== ASSIGNMENT ==
Copy out the entire listing, keeping each line exactly as it is.

== INPUT DATA ==
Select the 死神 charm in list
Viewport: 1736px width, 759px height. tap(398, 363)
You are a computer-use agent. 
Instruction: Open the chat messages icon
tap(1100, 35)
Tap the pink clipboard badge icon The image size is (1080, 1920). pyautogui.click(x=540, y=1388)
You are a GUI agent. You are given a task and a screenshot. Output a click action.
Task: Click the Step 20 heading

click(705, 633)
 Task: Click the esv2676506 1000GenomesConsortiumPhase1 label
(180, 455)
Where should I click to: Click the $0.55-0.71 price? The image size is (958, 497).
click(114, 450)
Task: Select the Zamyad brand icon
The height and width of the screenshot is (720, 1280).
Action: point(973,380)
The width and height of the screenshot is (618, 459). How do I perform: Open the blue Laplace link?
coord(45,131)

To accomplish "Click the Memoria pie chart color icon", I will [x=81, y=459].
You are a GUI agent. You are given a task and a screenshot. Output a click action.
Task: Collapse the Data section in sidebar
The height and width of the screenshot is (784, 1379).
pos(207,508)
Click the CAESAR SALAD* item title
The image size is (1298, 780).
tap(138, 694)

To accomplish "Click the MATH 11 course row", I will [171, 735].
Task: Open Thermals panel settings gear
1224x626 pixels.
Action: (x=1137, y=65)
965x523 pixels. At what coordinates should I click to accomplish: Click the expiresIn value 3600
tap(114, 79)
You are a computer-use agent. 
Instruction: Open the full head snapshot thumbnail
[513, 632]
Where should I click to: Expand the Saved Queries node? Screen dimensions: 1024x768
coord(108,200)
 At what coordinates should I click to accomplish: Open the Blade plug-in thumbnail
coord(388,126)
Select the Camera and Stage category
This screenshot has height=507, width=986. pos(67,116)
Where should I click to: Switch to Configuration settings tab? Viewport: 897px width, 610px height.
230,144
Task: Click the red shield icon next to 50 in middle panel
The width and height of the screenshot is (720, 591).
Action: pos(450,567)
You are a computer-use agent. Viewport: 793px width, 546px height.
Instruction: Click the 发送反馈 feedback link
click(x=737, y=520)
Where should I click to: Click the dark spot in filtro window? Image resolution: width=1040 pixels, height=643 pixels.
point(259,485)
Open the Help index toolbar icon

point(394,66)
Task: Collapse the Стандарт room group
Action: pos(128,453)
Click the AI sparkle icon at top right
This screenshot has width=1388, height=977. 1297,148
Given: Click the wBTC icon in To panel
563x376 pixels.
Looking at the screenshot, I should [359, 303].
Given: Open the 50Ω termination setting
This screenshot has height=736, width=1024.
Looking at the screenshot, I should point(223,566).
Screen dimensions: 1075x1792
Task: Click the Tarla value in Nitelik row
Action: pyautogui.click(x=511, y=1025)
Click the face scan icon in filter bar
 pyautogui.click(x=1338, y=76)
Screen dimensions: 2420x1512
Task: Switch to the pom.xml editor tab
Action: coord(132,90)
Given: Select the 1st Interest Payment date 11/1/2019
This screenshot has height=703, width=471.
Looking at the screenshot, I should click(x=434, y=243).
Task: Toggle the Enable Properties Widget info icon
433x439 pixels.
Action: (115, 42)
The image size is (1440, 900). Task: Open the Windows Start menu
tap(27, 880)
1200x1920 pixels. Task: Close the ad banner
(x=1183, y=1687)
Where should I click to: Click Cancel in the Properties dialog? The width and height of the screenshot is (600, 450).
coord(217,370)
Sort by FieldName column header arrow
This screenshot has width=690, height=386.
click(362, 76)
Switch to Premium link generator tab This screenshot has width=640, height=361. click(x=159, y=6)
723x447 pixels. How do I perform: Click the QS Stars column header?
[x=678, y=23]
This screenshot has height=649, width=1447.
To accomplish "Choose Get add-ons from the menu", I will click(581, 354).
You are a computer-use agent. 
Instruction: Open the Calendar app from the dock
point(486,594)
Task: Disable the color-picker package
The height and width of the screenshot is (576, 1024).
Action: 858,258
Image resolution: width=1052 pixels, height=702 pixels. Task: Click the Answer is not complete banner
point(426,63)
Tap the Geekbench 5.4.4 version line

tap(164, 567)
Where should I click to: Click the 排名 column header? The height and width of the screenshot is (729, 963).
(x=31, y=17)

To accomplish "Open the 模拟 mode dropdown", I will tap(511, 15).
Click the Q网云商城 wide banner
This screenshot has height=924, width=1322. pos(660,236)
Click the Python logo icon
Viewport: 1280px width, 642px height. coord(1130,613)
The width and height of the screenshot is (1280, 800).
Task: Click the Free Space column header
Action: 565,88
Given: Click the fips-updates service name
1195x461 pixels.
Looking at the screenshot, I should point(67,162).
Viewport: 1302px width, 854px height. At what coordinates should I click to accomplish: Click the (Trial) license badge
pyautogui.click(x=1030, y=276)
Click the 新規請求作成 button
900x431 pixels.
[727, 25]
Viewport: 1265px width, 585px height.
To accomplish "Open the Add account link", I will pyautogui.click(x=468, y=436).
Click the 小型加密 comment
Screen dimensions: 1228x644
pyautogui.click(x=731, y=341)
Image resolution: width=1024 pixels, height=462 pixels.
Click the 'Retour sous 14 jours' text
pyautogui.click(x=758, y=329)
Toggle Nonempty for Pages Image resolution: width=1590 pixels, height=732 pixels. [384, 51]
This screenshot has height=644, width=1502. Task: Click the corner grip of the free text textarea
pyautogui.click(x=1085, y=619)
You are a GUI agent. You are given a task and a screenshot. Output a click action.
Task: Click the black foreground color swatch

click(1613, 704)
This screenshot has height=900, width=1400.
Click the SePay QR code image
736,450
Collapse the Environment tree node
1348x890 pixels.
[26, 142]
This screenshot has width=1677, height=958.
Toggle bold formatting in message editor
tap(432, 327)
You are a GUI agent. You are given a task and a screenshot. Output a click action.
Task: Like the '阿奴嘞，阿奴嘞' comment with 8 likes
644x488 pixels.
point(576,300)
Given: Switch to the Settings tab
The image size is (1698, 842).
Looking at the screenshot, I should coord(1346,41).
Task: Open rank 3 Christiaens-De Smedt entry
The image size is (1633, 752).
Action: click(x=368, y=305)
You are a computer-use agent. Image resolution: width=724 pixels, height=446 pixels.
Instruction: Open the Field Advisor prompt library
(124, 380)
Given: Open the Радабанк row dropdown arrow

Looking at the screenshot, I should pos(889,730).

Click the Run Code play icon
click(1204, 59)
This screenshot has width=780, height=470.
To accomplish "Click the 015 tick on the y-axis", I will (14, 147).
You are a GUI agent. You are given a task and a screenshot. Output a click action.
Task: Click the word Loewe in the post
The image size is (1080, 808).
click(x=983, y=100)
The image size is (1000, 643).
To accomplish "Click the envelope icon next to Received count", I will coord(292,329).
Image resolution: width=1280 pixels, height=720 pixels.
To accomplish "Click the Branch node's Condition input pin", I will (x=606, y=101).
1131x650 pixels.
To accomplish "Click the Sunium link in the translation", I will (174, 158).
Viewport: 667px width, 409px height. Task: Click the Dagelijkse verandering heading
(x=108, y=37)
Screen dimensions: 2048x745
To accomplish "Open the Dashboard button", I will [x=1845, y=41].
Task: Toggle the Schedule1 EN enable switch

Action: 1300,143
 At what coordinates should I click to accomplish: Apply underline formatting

== EXERCISE RESPONSE ==
Select the 死神 charm in list
Viewport: 1736px width, 759px height. tap(398, 363)
You are a computer-use agent. 
Instruction: Open the chat messages icon
tap(1100, 35)
Tap the pink clipboard badge icon The image size is (1080, 1920). pyautogui.click(x=540, y=1388)
You are a GUI agent. You are given a task and a screenshot. Output a click action.
Task: Click the Step 20 heading

click(705, 633)
 Task: Click the esv2676506 1000GenomesConsortiumPhase1 label
(180, 455)
Where should I click to: Click the $0.55-0.71 price? The image size is (958, 497).
click(114, 450)
Task: Select the Zamyad brand icon
The height and width of the screenshot is (720, 1280).
Action: point(973,380)
The width and height of the screenshot is (618, 459). How do I perform: Open the blue Laplace link?
coord(45,131)

To accomplish "Click the Memoria pie chart color icon", I will [x=81, y=459].
You are a GUI agent. You are given a task and a screenshot. Output a click action.
Task: Collapse the Data section in sidebar
The height and width of the screenshot is (784, 1379).
pos(207,508)
Click the CAESAR SALAD* item title
The image size is (1298, 780).
tap(138, 694)

To accomplish "Click the MATH 11 course row", I will [171, 735].
Task: Open Thermals panel settings gear
1224x626 pixels.
Action: (x=1137, y=65)
965x523 pixels. At what coordinates should I click to accomplish: Click the expiresIn value 3600
tap(114, 79)
You are a computer-use agent. 
Instruction: Open the full head snapshot thumbnail
[513, 632]
Where should I click to: Expand the Saved Queries node? Screen dimensions: 1024x768
coord(108,200)
 At what coordinates should I click to accomplish: Open the Blade plug-in thumbnail
coord(388,126)
Select the Camera and Stage category
This screenshot has height=507, width=986. pos(67,116)
Where should I click to: Switch to Configuration settings tab? Viewport: 897px width, 610px height.
230,144
Task: Click the red shield icon next to 50 in middle panel
The width and height of the screenshot is (720, 591).
Action: pos(450,567)
You are a computer-use agent. Viewport: 793px width, 546px height.
Instruction: Click the 发送反馈 feedback link
click(x=737, y=520)
Where should I click to: Click the dark spot in filtro window? Image resolution: width=1040 pixels, height=643 pixels.
point(259,485)
Open the Help index toolbar icon

point(394,66)
Task: Collapse the Стандарт room group
Action: pos(128,453)
Click the AI sparkle icon at top right
This screenshot has width=1388, height=977. 1297,148
Given: Click the wBTC icon in To panel
563x376 pixels.
Looking at the screenshot, I should [359, 303].
Given: Open the 50Ω termination setting
This screenshot has height=736, width=1024.
Looking at the screenshot, I should point(223,566).
Screen dimensions: 1075x1792
Task: Click the Tarla value in Nitelik row
Action: pyautogui.click(x=511, y=1025)
Click the face scan icon in filter bar
 pyautogui.click(x=1338, y=76)
Screen dimensions: 2420x1512
Task: Switch to the pom.xml editor tab
Action: coord(132,90)
Given: Select the 1st Interest Payment date 11/1/2019
This screenshot has height=703, width=471.
Looking at the screenshot, I should click(x=434, y=243).
Task: Toggle the Enable Properties Widget info icon
433x439 pixels.
Action: (115, 42)
The image size is (1440, 900). Task: Open the Windows Start menu
tap(27, 880)
1200x1920 pixels. Task: Close the ad banner
(x=1183, y=1687)
Where should I click to: Click Cancel in the Properties dialog? The width and height of the screenshot is (600, 450).
coord(217,370)
Sort by FieldName column header arrow
This screenshot has width=690, height=386.
click(362, 76)
Switch to Premium link generator tab This screenshot has width=640, height=361. click(x=159, y=6)
723x447 pixels. How do I perform: Click the QS Stars column header?
[x=678, y=23]
This screenshot has height=649, width=1447.
To accomplish "Choose Get add-ons from the menu", I will click(581, 354).
You are a computer-use agent. 
Instruction: Open the Calendar app from the dock
point(486,594)
Task: Disable the color-picker package
The height and width of the screenshot is (576, 1024).
Action: 858,258
Image resolution: width=1052 pixels, height=702 pixels. Task: Click the Answer is not complete banner
point(426,63)
Tap the Geekbench 5.4.4 version line

tap(164, 567)
Where should I click to: Click the 排名 column header? The height and width of the screenshot is (729, 963).
(x=31, y=17)

To accomplish "Open the 模拟 mode dropdown", I will tap(511, 15).
Click the Q网云商城 wide banner
This screenshot has height=924, width=1322. pos(660,236)
Click the Python logo icon
Viewport: 1280px width, 642px height. coord(1130,613)
The width and height of the screenshot is (1280, 800).
Task: Click the Free Space column header
Action: 565,88
Given: Click the fips-updates service name
1195x461 pixels.
Looking at the screenshot, I should point(67,162).
Viewport: 1302px width, 854px height. At what coordinates should I click to accomplish: Click the (Trial) license badge
pyautogui.click(x=1030, y=276)
Click the 新規請求作成 button
900x431 pixels.
[727, 25]
Viewport: 1265px width, 585px height.
To accomplish "Open the Add account link", I will pyautogui.click(x=468, y=436).
Click the 小型加密 comment
Screen dimensions: 1228x644
pyautogui.click(x=731, y=341)
Image resolution: width=1024 pixels, height=462 pixels.
Click the 'Retour sous 14 jours' text
pyautogui.click(x=758, y=329)
Toggle Nonempty for Pages Image resolution: width=1590 pixels, height=732 pixels. [384, 51]
This screenshot has height=644, width=1502. Task: Click the corner grip of the free text textarea
pyautogui.click(x=1085, y=619)
You are a GUI agent. You are given a task and a screenshot. Output a click action.
Task: Click the black foreground color swatch

click(1613, 704)
This screenshot has height=900, width=1400.
Click the SePay QR code image
736,450
Collapse the Environment tree node
1348x890 pixels.
[26, 142]
This screenshot has width=1677, height=958.
Toggle bold formatting in message editor
tap(432, 327)
You are a GUI agent. You are given a task and a screenshot. Output a click action.
Task: Like the '阿奴嘞，阿奴嘞' comment with 8 likes
644x488 pixels.
point(576,300)
Given: Switch to the Settings tab
The image size is (1698, 842).
Looking at the screenshot, I should coord(1346,41).
Task: Open rank 3 Christiaens-De Smedt entry
The image size is (1633, 752).
Action: click(x=368, y=305)
You are a computer-use agent. Image resolution: width=724 pixels, height=446 pixels.
Instruction: Open the Field Advisor prompt library
(124, 380)
Given: Open the Радабанк row dropdown arrow

Looking at the screenshot, I should pos(889,730).

Click the Run Code play icon
click(1204, 59)
This screenshot has width=780, height=470.
To accomplish "Click the 015 tick on the y-axis", I will (14, 147).
You are a GUI agent. You are given a task and a screenshot. Output a click action.
Task: Click the word Loewe in the post
The image size is (1080, 808).
click(x=983, y=100)
The image size is (1000, 643).
To accomplish "Click the envelope icon next to Received count", I will coord(292,329).
Image resolution: width=1280 pixels, height=720 pixels.
To accomplish "Click the Branch node's Condition input pin", I will (x=606, y=101).
1131x650 pixels.
To accomplish "Click the Sunium link in the translation", I will (174, 158).
Viewport: 667px width, 409px height. Task: Click the Dagelijkse verandering heading
(x=108, y=37)
Screen dimensions: 2048x745
To accomplish "Open the Dashboard button", I will [x=1845, y=41].
Task: Toggle the Schedule1 EN enable switch

Action: 1300,143
 At what coordinates should I click to accomplish: Apply underline formatting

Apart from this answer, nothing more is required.